Title: Quantifying the Roles of Ocean Circulation and Biogeochemistry in Governing Ocean Carbon-13 and Atmospheric Carbon Dioxide at the Last Glacial Maximum : Volume 5, Issue 4 (18/11/2009)  
Author: Tagliabue, A.
Volume: Vol. 5, Issue 4
Language: English
Subject: Science, Climate, Past
Collection: Periodicals: Journal and Magazine Collection (Contemporary)
Subcollection: Copernicus GmbH
Publication Date:
Publisher: Copernicus Gmbh, Göttingen, Germany
Member Page: Copernicus Publications

Description: Laboratoire des Sciences du Climat et de l'Environnement, IPSL-CEA-CNRS-UVSQ, 91191 Gif sur Yvette, France. We use a state-of-the-art ocean general circulation and biogeochemistry model to examine the impact of changes in ocean circulation and biogeochemistry in governing the change in ocean carbon-13 and atmospheric CO2 at the last glacial maximum (LGM). We examine 5 different realisations of the ocean's overturning circulation produced by a fully coupled atmosphere-ocean model under LGM forcing and suggested changes in the atmospheric deposition of iron and phytoplankton physiology at the LGM. Measured changes in carbon-13 and carbon-14, as well as a qualitative reconstruction of the change in ocean carbon export are used to evaluate the results.
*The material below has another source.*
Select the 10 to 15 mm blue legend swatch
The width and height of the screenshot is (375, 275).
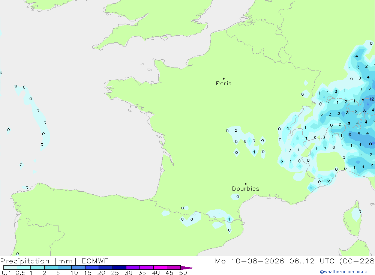coord(78,267)
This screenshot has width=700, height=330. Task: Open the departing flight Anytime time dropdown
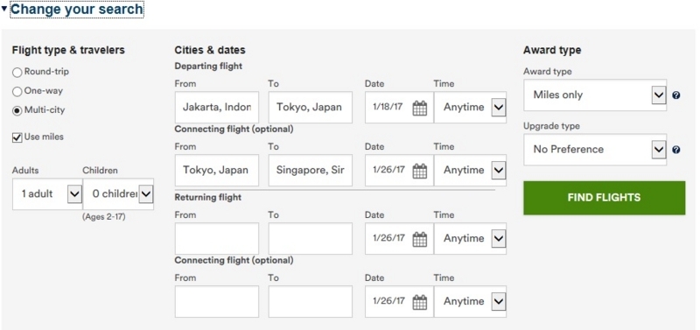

Overall, we find that while a reduction in ocean ventilation at the LGM is necessary to reproduce carbon-13 and carbon-14 observations, this circulation results in a low net sink for atmospheric CO2. In contrast, while biogeochemical processes contribute little to carbon isotopes, we propose that most of the change in atmospheric CO2 was due to such factors. However, the lesser role for circulation means that when all plausible factors are accounted for, most of the necessary CO2 change remains to be explained. This presents a serious challenge to our understanding of the mechanisms behind changes in the global carbon cycle during the geologic past.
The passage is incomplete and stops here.